Agriculture is the backbone of Rwanda’s economy, accounting for about 39 percent of GDP, 80 percent of employment, and 63 percent of foreign exchange earnings. It also provides 90 percent of the country’s food needs. Total arable land in Rwanda is slightly above 1.5 million ha, 90% of which is found on hillsides. The sector faces several challenges: (i) a binding land constraint that rules out extensification (bringing more and more land under cultivation); (ii) small average land holdings (0.3 ha); (iii) poor water management (uneven rainfall and ensuing variability in production) resulting from very low levels of irrigation (15,000 ha in the whole country); (iv) the need for greater (public and private) capacity from the district to the national levels and the lack of extension services for farmers; and (v) limited commercial orientation constrained by poor access to output and financial markets.
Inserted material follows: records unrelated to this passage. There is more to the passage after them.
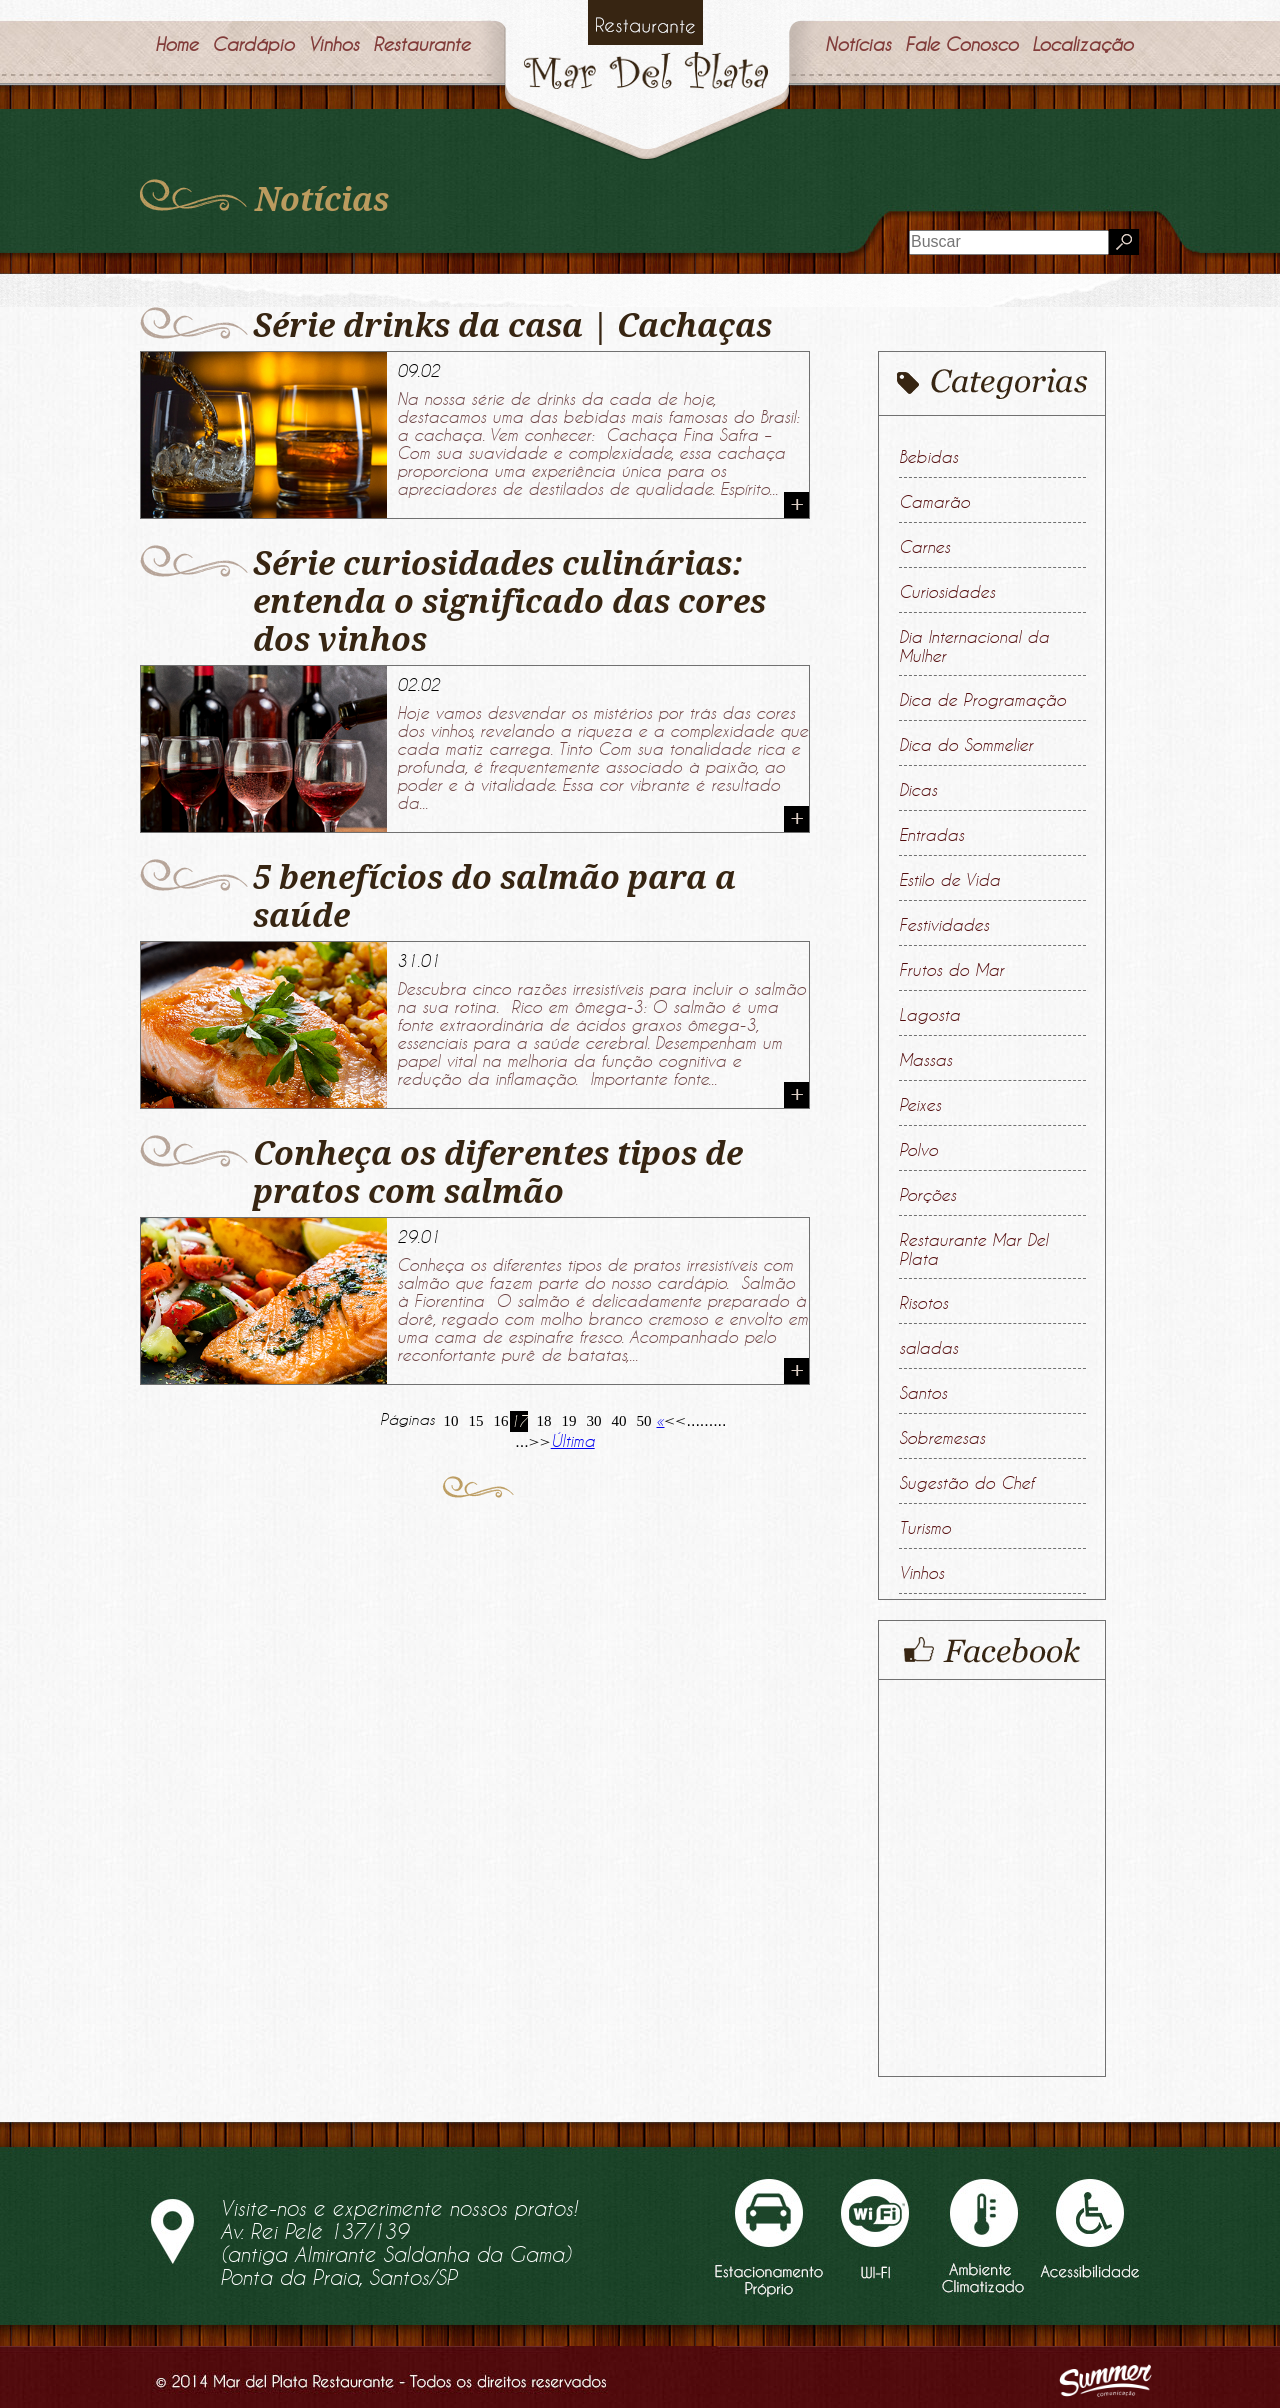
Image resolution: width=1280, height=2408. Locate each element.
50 (644, 1421)
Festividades (944, 925)
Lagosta (929, 1015)
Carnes (924, 547)
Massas (925, 1060)
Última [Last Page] (573, 1441)
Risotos (923, 1303)
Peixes (920, 1105)
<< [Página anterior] (675, 1420)
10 (451, 1421)
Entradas (931, 835)
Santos (923, 1393)
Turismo (925, 1528)
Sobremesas (942, 1438)
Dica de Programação (982, 700)
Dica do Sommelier (966, 745)
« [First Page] (660, 1420)
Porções (927, 1195)
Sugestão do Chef (966, 1483)
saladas (928, 1348)
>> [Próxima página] (540, 1441)
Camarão (934, 502)
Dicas (918, 790)
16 (501, 1421)
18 (544, 1421)
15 (476, 1421)
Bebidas (928, 457)
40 (619, 1421)
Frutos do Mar (951, 970)
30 (594, 1421)
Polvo (918, 1150)
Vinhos (921, 1573)
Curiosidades (947, 592)
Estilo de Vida (949, 880)
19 (569, 1421)
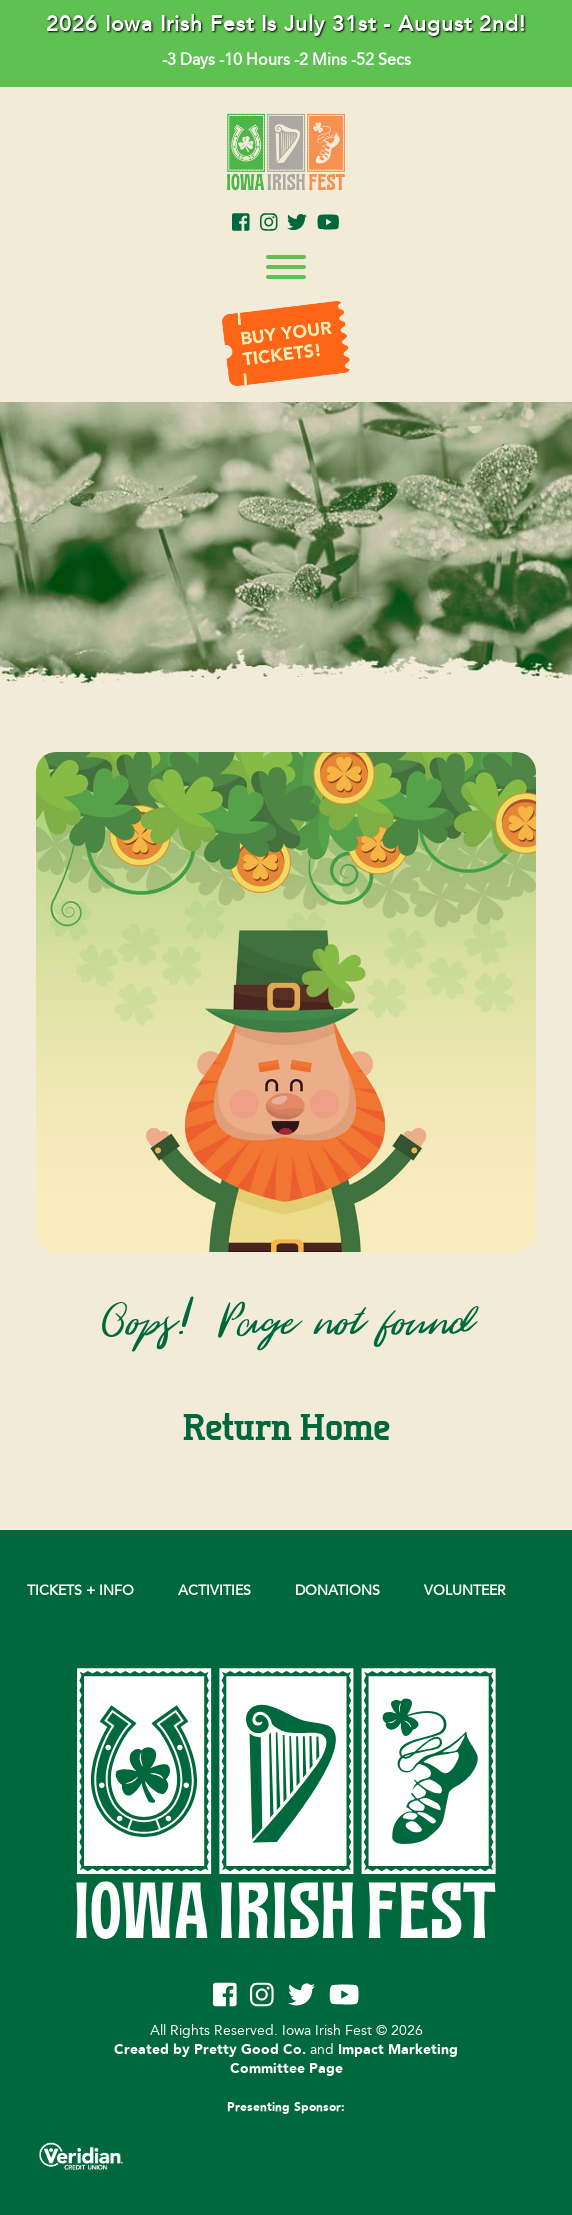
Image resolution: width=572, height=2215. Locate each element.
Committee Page (286, 2069)
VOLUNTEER (465, 1590)
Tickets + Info (80, 1590)
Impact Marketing (398, 2050)
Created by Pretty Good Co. (210, 2050)
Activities (214, 1590)
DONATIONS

Without the option of extensification, agricultural intensification must take place in the context of a potentially fertile, but challenging, physical environment. Steep terrains and the highest population density in sub-Saharan Africa (355 inhabitants per km²) make good land husbandry a strict necessity (to curtail erosion and otherwise maintain the quality of the soil), as well as an environmental prerogative. Arable land on hillsides constitutes the vast majority of the total agricultural land in the country, but erosion costs the country 1.4 million tons of fertile soils per year. Given its high dependence on rain fed agriculture, irrigation is critical to reducing the sector’s vulnerability to climatic variation and to aligning the right incentives for intensification.